The School Museum Collection of the Northern Ostrobothnia Museum holds thousands of items from the school world. The museum started inventorying and assembling the collection in 1979 together with the city's school office. Items were donated by the city's schools in Hietasaari, Heinätori, Nokkala and Lapinkangas as well as the city's central school. In the 1980s, school items were collected without any criteria, so certain much-needed deletions will be made in the school collection in the future.
The collection consists of school items from the city's schools, including vintage classroom prints, school materials, demonstration objects, books and furniture. It also includes school desks, gym equipment, canteen items, drawings, artfully decorated school notebooks, handicrafts, maps, technical instruments and teachers' school diaries from various decades. Some additions are still made to the collections. Donations are received from schools as well as private individuals, and the latest additions to the collection include a workbench for eight pupils and a school xylophone.

Lennartti Pohjanheimo (born Otto Lennart Qvickström, 1875–1951) was a collector who established a foundation for his considerable collections already in 1939. Pohjanheimo's father was a sea captain born in Ii, and his mother a farmer's daughter also from Ii. Lennartti, who wanted to have a career in the military, first served in the Imperial Russian Army, then worked as a lawyer in Helsinki. An ardent teetotaller and Fennoman, Pohjanheimo was also active in politics. He was buried in a family grave in the Kruununsaari cemetery in Ii.

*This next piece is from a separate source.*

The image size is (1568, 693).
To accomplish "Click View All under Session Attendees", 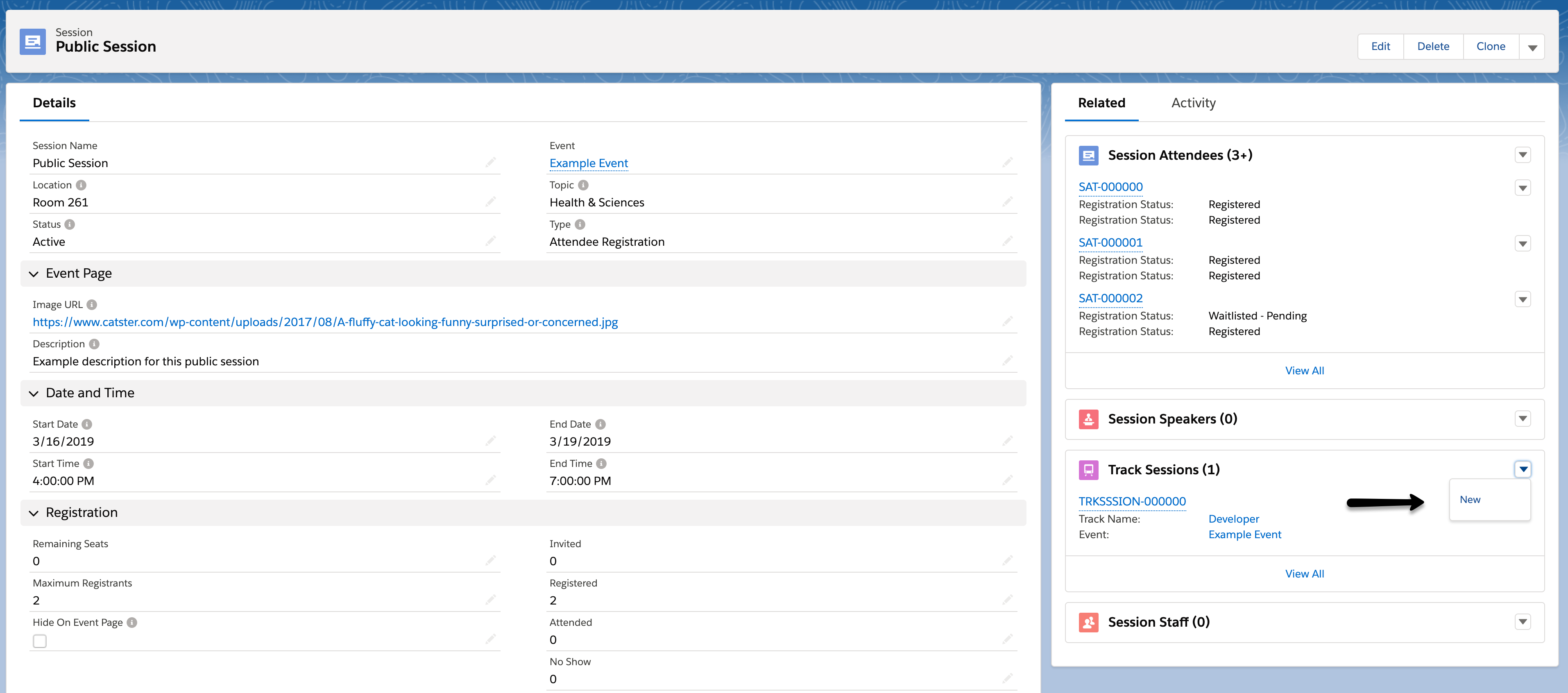I will pyautogui.click(x=1304, y=371).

Lennartti Pohjanheimo collected everything that caught his interest. A part of the collections of the L. Pohjanheimo Gun Collection Foundation was donated to the Northern Ostrobothnia Museum in 1954. This collection of 336 items consists of peasant items, amber pipes, beaded artworks, decorative ceramics, a neoclassic suite of furniture and everyday items and photographs that belonged to the Pohjanheimo family. The donation was beneficial for both the foundation and the museum, because it enabled the foundation to better focus on weapons, and the museum received a valuable addition to its static exhibition in the form of the furniture set. Many of the other items of the donation were also displayed in the static exhibition initially, and 16 items from the Pohjanheimo Collection are still part of it. The collection is introduced in more detail in a book entitled Kultainen sapeli ja upseerin aarteet – Esineitä everstiluutnanti L. Pohjanheimon Asekokoelmasäätiön kokoelmista published by the Northern Ostrobothnia Museum in 2012.